__WORK ITEM 1__
According to the excerpt on vertical integration, why does an outsourcing or subcontracting relationship emerge and sustain itself? Answer in one to three sentences.
__WORK ITEM 2__
Write the next part of the excerpt on vertical integration, beginning after its final sentence.

DOCUMENT EXCERPT Start Marker

A neo-Marxian economist with a historical sense of capitalism, such as Andre Friedman, has thrown light as follows on this missing topic in the mainstream curriculum.
To begin with, in general, the extent of vertical integration or its reverse subcontracting/outsourcing option is affected by scale economies. In traditional industries based on the system of batch production of low technology, ‘discrete’ products with limited or without any technical economies of scale and subject to fast changing demand, social division of labour and specialisation through subcontracting has been by and large the form of production organisation. In modern industries where the final assembly and the production of certain critical parts (especially those involving firm specific, proprietary technology) are subject to scale economies. One would expect their internalisation by a large firm at least at their respective ‘minimum efficient scale of production’ so that there would be no incompatibility between final assembly and parts-making. Since not all the items/operations can be internally produced at their respective efficient scales of production, it is very reasonable to expect the tendency to purchase and subcontract out certain standardised and non-standardised items respectively. The outsourcing/subcontracting relationship thus emerges and sustains itself on the hope that the firms which supply the components and processes supply a number of firms, and so achieve economies of scale, which their customers would not achieve if they did not buy out.
If a fully integrated firm wishes to expand its output in response to a spurt in demand, then costs will rise quickly because it would take longer to expand its capacity or enter afresh into subcontracting arrangements. If it wishes to reduce its output consequent upon a fall in demand, then costs do not fall quickly because of increased overheads and decreased flexibility in dealing with labour. Moreover, if it is entirely dependent on all its supplies from within its operations, then any disruption in supplies will result in large revenue loss than when it is also dependent on outside, multiple sourcing.
Thus, given the costs of vertical integration, large firms would tend to economise fixed capital and concentrate investments in core production processes and critical parts where up-to-date technology is crucial to survive or win domestic/foreign competitive onslaughts, and then buy out standardised and non-standardised items from outside parties—large and small—through purchasing and subcontracting arrangements respectively.

DOCUMENT EXCERPT End Marker
INFORMATION SHOWN Start Marker

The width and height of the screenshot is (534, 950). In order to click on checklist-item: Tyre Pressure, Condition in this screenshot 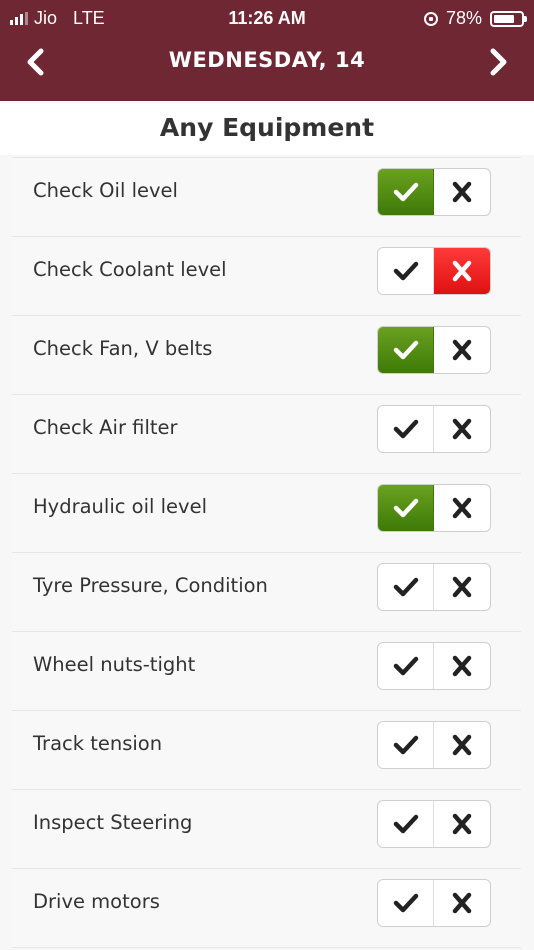, I will do `click(266, 592)`.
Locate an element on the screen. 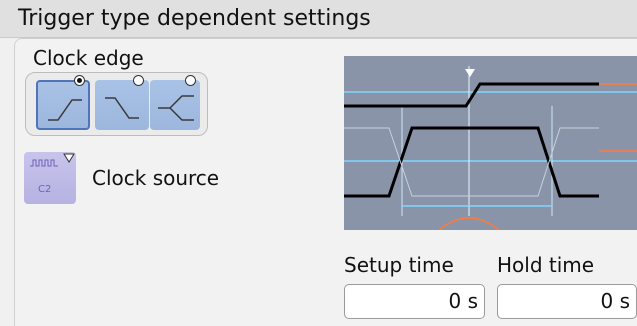  clock-source-button: C2 is located at coordinates (50, 178).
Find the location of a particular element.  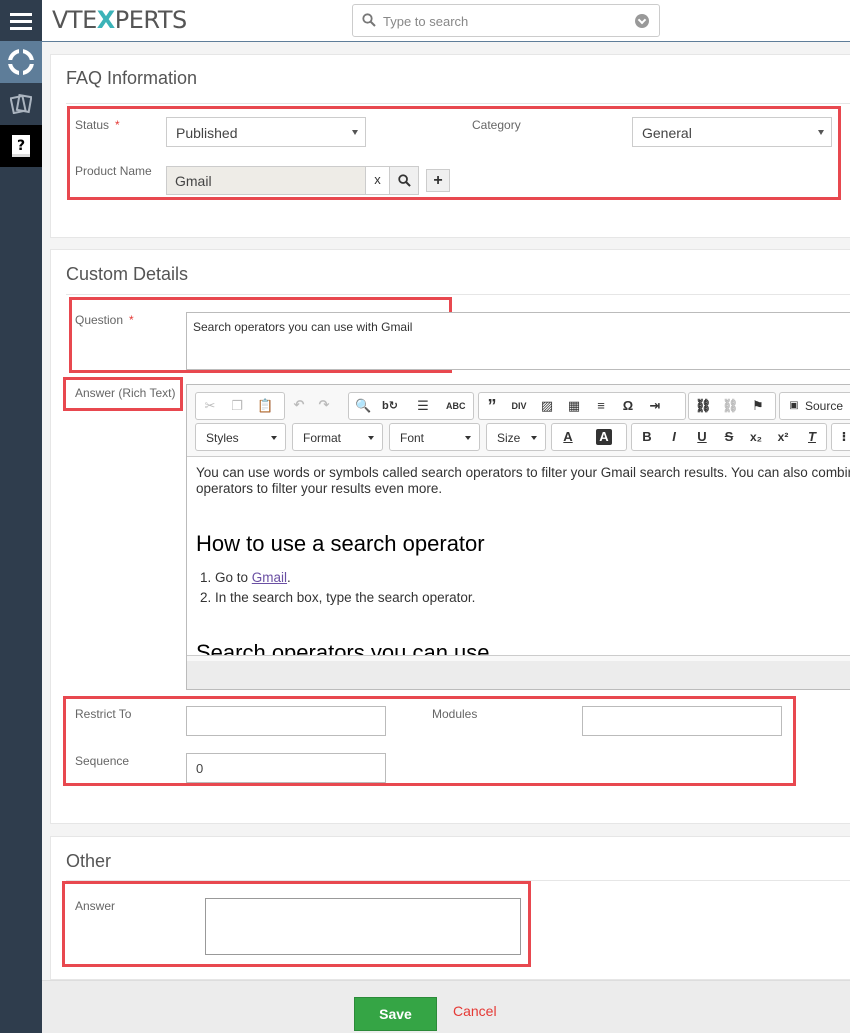

subscript-icon: x₂ is located at coordinates (756, 437).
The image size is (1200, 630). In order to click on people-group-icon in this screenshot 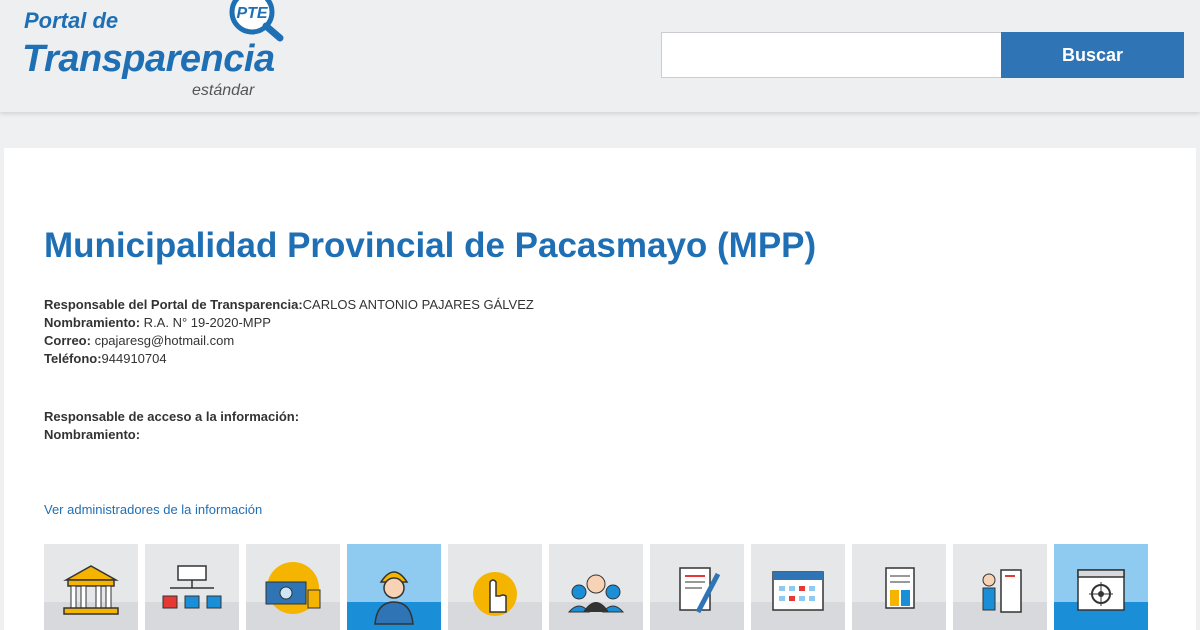, I will do `click(596, 594)`.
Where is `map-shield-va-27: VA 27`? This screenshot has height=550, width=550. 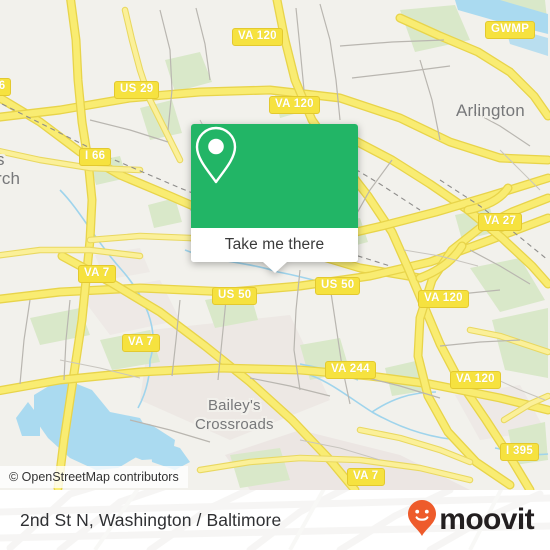 map-shield-va-27: VA 27 is located at coordinates (500, 222).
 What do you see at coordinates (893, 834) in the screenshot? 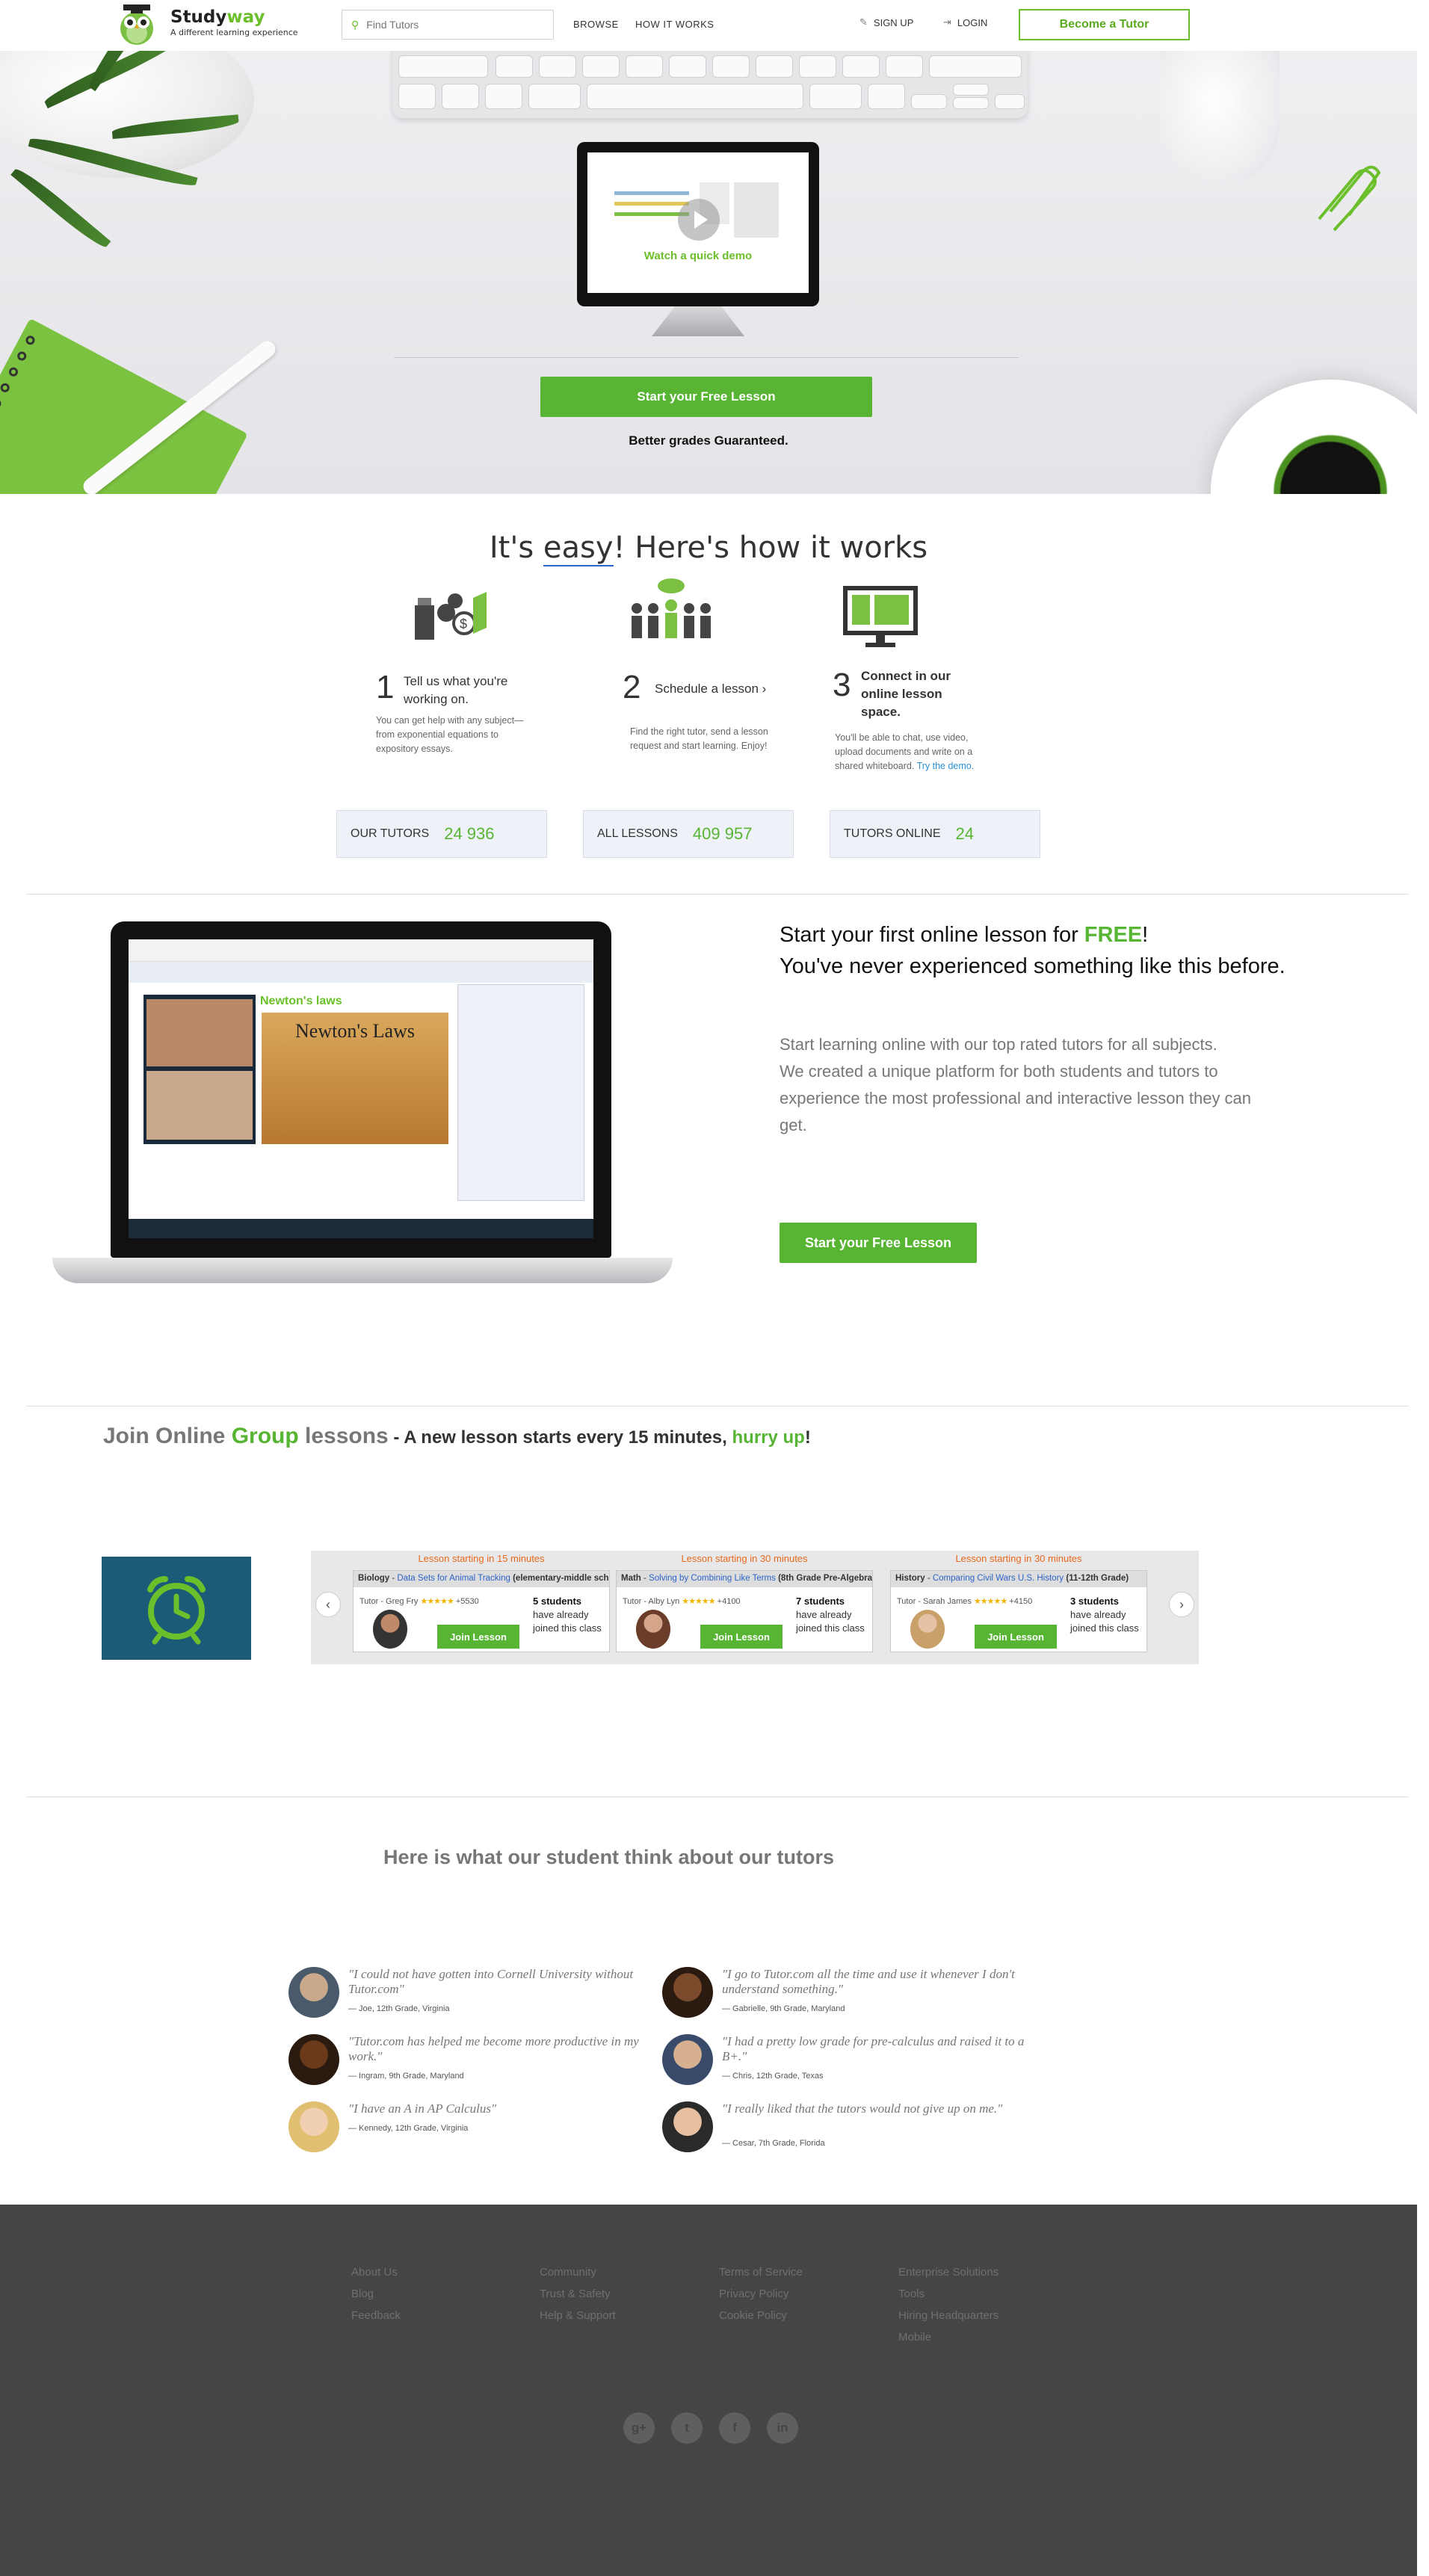
I see `stat-label: TUTORS ONLINE` at bounding box center [893, 834].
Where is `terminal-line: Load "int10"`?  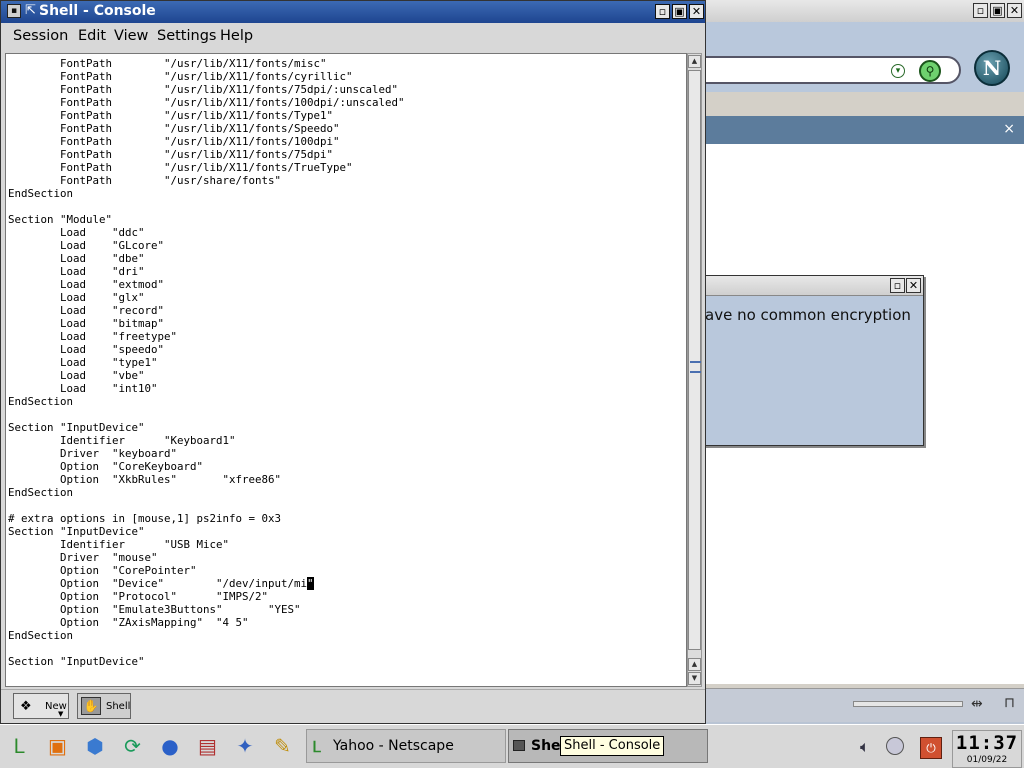 terminal-line: Load "int10" is located at coordinates (83, 388).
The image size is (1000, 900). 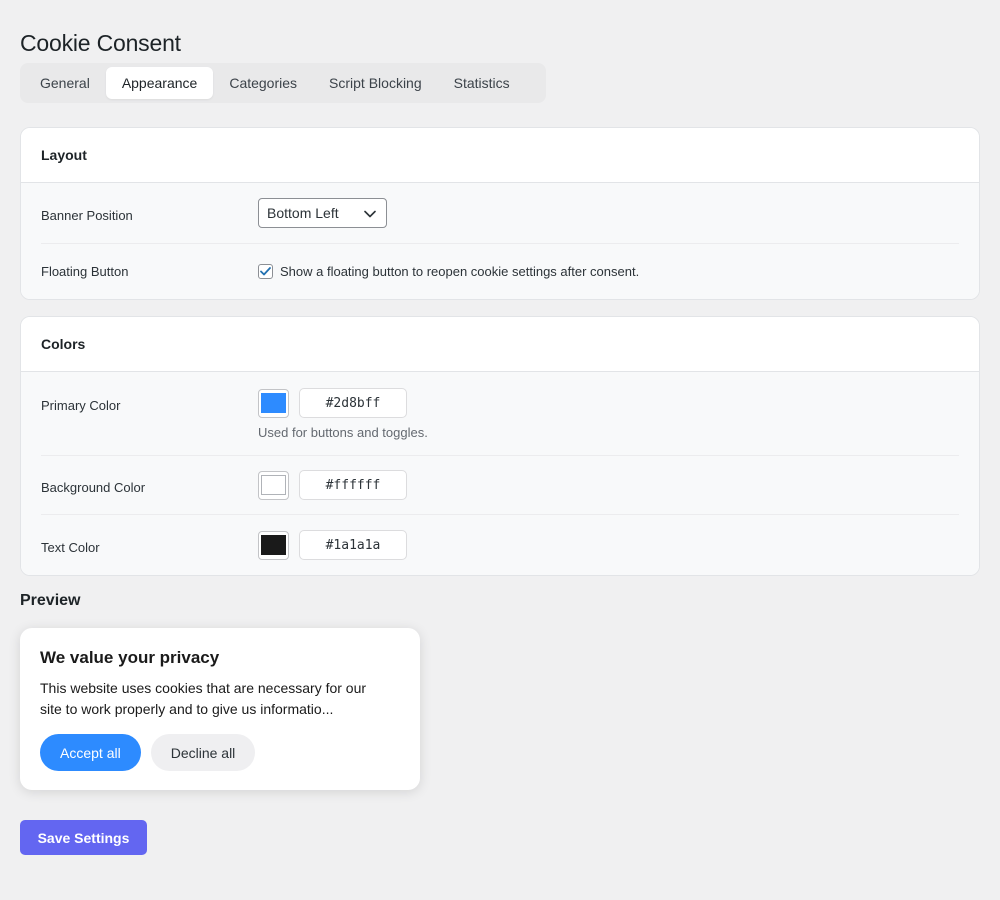 What do you see at coordinates (130, 658) in the screenshot?
I see `banner-title: We value your privacy` at bounding box center [130, 658].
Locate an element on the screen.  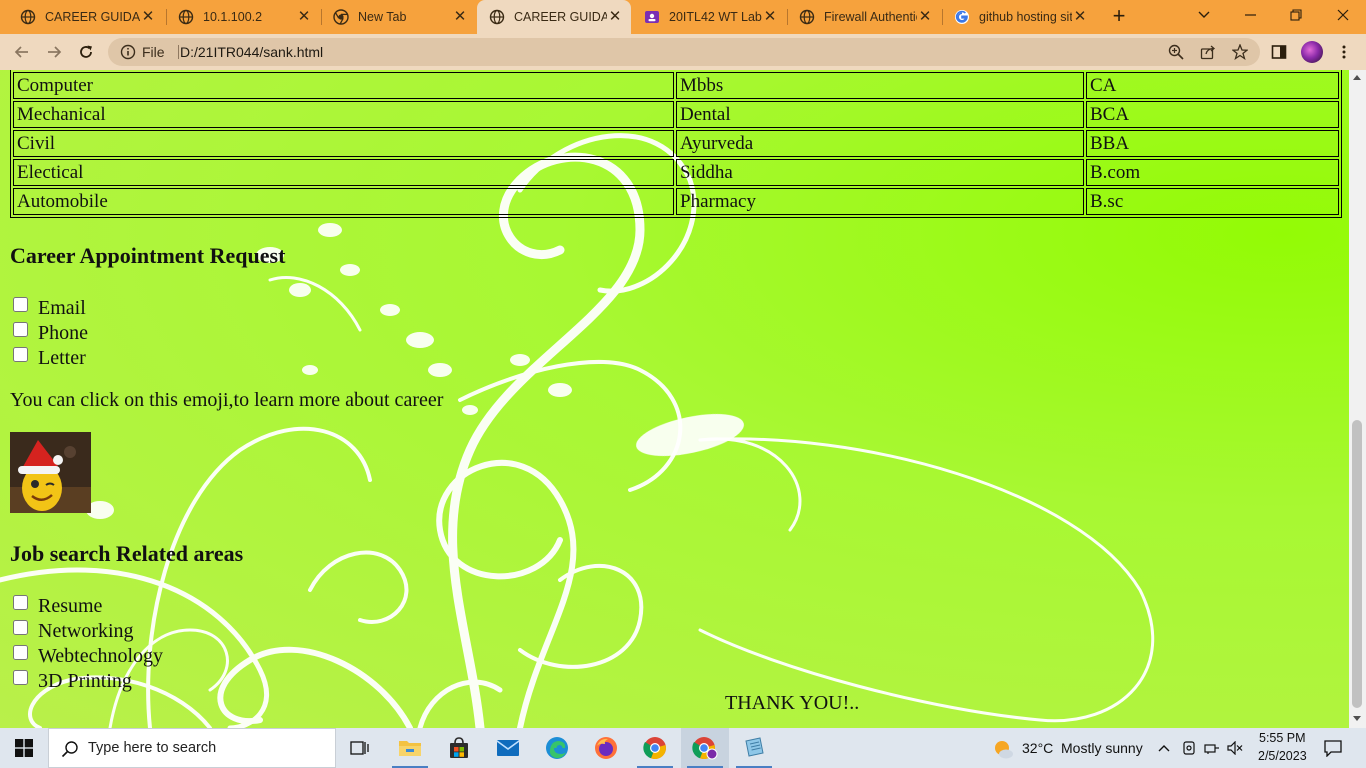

INFORMATION SHOWN End Marker

__EXERCISE RESULT 1__
It rests on the expectation that supplier firms provide components and processes to a number of firms and thereby achieve economies of scale. Their customers could not achieve those economies if they produced the items themselves instead of buying them out.

__EXERCISE RESULT 2__
The central point here is that there are supply and demand factors that determine the discretionary power of the top-managements of larger firms to choose between the two alternatives: direct control over all production on the assumption that demand will be stable or flexibility through subcontracting on the assumption that supply of intermediate items and final product demand will be unstable in future.
Since it is very important for top-managements to form some view of the likely stability or instability of demand in future as also of the likely smoothness of flow of parts, components and subassemblies from existing suppliers and from their in-house facilities and since it is extremely difficult to estimate these intangible factors, we find in reality firms choosing very different mixes of control and flexibility. This also explains in part why there could be differences in the extent of subcontracting relations between firms or why firms (even if they are similarly sized) alter the relative importance of subcontracting relations over time.
With the onset of microelectronics and flexible automation (embodying greater and greater artificial intelligence), much can be said on both sides. Computerised manufacturing permits efficient verticalization at one place. However, it also permits centralised control over decentralised production. Since it erodes economies of large-scale, it also permits the main or lead companies to offload production process fully or partly to smaller companies equipped with computerised production methods. As such, we can say that subcontracting relations may persist after all in so far as larger firms can flexibly automate their core processes and maintain market as also extra-market links with flexibly automated small firms.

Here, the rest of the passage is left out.